金蘭千里50式

金蘭千里学園50周年特設サイト

「金蘭50式」は、50周年を迎える金蘭千里中学校・高等学校の「今」をお伝えする特設サイトです。一年にわたり、様々な視点からのコンテンツを50個ずつ発信して、金蘭千里の姿を描き出します。

生徒50人

私は自分の一生を「香り探し」の旅にしようと思っています。「香り」という言葉からは、香水などしか想像できないので、勿論香水も好きですが、より生々しく人間らしい「匂い」という言葉を使いたいと思います。

平安時代、香の種類を当てるといった遊びがあったように、匂いは人間にとって非常に重要なものでした。また私が思い出を作るときに最も重要視するのは匂いです。例えばハワイに居る気分に浸りたいとき、海岸やアロハ音楽を聞いただけではイマイチのめり込めません。しかしそこに、例えばココナッツなどの匂いが追加されてくるだけで、たちまちハワイ気分です。しかし、それが完全にハワイの匂いかというと勿論そうではありません。

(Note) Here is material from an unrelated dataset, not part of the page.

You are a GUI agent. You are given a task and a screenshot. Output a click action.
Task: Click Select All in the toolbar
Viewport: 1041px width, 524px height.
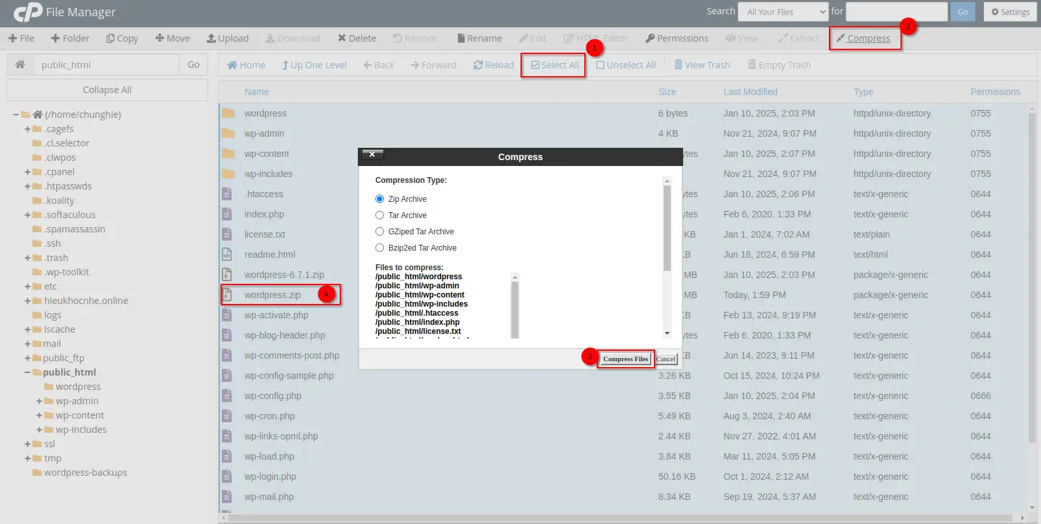pyautogui.click(x=554, y=65)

なぜなら匂いとは、私の定義によると、風景や音楽と違い、その場所や空気に、人や物、すべての物質の固有の匂いが蓄積されてはじめてできるものであり、非常に再現するのが難しいからです。

だから私はいつも匂いをその場で覚えます。そしてどこが違う場所で同じ匂いにたどり着いたとき、それが何から発せられているものか探します。その源が物質であるときは、その匂いを好きなときに再現できるので喜びます。

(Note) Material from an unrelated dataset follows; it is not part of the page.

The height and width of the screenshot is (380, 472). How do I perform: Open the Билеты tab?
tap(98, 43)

私の人生である匂い探しの旅の一例をあげます。私は子供の頃から外国人の匂いはどこから来るのかを長年探し求めていました。彼らは謎ですね。なぜあんなに良い匂いがするのでしょうか。私は中学一年生の頃、日本人の英語の先生がとても外国人の良い匂いがするので使っている香水を尋ねた所、その人自身の匂いだったということがありました。

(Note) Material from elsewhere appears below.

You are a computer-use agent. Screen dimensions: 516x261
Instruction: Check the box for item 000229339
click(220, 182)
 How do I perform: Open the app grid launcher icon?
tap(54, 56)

知り合いのインド人のフィリップさんという神父さんは、とても外国人の匂いがして、小さい頃からこの匂いは何だろうとずっと思っていました。そして遂に、フィリップさんの匂いに限りなく近い匂いを発見しました。それは、香辛料であるクミンパウダーです。これを発見したとき、数学者が公式を発見したときのようないかんとも表現しがたい喜びを感じました。

このように、私は一生涯を費やして、懐かしい匂い、忘れられない匂いを自らの手で再現していこうと思います。